■ Source information:
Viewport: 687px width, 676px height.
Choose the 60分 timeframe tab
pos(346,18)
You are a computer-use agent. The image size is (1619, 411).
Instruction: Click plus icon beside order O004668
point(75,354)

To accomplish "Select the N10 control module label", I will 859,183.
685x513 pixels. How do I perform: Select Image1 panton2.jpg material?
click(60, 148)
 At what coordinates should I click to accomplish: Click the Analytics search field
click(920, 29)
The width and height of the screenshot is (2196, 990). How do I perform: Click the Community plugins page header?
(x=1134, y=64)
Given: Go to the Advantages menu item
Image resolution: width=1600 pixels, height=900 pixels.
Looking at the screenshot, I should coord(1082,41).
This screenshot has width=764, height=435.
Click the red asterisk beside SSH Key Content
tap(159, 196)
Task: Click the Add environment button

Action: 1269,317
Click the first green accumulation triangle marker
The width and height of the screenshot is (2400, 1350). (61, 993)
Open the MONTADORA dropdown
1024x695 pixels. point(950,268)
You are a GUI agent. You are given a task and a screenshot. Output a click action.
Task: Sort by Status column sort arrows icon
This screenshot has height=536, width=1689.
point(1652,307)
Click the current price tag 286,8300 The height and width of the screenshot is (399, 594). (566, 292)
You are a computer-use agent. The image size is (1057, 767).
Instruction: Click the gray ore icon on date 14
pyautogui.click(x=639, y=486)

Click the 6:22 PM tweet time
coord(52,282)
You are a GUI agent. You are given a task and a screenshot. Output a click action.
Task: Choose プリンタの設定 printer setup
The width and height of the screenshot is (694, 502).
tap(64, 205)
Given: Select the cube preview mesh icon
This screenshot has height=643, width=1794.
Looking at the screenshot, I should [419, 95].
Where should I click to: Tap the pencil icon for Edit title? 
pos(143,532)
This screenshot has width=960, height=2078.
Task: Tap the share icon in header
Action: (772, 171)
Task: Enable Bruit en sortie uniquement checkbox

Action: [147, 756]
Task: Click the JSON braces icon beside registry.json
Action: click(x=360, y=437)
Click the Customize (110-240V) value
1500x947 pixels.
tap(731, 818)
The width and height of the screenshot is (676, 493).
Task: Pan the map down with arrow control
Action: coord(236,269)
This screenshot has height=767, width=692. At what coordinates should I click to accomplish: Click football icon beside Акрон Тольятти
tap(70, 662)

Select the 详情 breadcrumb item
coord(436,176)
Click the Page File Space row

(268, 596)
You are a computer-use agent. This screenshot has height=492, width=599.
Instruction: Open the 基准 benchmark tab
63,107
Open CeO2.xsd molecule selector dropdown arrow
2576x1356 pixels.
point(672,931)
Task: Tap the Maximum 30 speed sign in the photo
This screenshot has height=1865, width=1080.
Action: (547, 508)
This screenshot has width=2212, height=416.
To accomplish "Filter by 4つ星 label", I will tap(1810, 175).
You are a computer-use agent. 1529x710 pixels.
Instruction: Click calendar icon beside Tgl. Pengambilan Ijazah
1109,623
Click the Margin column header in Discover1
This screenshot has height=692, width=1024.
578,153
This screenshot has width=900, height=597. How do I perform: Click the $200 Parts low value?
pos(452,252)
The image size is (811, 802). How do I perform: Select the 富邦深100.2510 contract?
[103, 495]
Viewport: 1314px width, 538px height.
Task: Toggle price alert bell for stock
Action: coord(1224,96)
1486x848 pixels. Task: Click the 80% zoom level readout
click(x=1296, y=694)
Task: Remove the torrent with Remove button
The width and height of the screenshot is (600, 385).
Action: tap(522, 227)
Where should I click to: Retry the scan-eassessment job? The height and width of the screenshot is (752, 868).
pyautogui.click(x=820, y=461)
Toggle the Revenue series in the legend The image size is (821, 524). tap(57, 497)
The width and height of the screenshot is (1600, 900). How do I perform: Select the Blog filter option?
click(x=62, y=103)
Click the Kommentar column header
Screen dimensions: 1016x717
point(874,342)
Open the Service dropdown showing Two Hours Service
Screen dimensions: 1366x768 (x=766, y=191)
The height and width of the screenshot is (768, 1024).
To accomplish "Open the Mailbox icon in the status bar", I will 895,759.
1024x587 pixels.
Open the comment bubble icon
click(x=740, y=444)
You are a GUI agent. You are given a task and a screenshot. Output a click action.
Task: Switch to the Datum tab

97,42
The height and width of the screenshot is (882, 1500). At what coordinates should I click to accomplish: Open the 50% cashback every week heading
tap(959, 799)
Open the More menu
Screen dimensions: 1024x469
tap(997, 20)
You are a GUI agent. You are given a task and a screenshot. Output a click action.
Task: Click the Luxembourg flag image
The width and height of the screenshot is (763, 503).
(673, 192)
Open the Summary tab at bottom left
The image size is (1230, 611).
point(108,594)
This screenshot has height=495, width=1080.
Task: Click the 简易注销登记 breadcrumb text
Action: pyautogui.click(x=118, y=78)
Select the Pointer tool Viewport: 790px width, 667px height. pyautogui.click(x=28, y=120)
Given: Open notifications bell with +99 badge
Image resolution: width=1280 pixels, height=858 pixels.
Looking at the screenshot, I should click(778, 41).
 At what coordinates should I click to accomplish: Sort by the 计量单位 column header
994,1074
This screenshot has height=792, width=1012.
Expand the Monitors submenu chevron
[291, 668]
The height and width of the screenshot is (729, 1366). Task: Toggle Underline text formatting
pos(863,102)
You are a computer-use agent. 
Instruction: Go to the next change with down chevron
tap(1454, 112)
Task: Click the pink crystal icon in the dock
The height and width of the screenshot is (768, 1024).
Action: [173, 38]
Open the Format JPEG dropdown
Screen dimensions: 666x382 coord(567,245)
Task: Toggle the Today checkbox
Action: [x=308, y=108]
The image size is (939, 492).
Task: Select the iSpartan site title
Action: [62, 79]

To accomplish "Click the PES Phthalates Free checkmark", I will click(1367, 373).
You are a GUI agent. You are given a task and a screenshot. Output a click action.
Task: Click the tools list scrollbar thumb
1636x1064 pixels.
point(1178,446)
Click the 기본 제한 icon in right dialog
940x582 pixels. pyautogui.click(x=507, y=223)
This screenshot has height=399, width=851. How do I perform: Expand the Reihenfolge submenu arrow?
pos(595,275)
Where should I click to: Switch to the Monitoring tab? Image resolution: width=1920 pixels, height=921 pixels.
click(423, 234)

■ How to complete this task: Could you restate, word for word, the lines above from the one with "Open the Service" to the one with "Given: Open notifications bell with +99 badge", both included?

■ Answer box:
Open the Service dropdown showing Two Hours Service
Screen dimensions: 1366x768 (x=766, y=191)
The height and width of the screenshot is (768, 1024).
To accomplish "Open the Mailbox icon in the status bar", I will 895,759.
1024x587 pixels.
Open the comment bubble icon
click(x=740, y=444)
You are a GUI agent. You are given a task and a screenshot. Output a click action.
Task: Switch to the Datum tab

97,42
The height and width of the screenshot is (882, 1500). At what coordinates should I click to accomplish: Open the 50% cashback every week heading
tap(959, 799)
Open the More menu
Screen dimensions: 1024x469
tap(997, 20)
You are a GUI agent. You are given a task and a screenshot. Output a click action.
Task: Click the Luxembourg flag image
The width and height of the screenshot is (763, 503).
(673, 192)
Open the Summary tab at bottom left
The image size is (1230, 611).
point(108,594)
This screenshot has height=495, width=1080.
Task: Click the 简易注销登记 breadcrumb text
Action: pyautogui.click(x=118, y=78)
Select the Pointer tool Viewport: 790px width, 667px height. pyautogui.click(x=28, y=120)
Given: Open notifications bell with +99 badge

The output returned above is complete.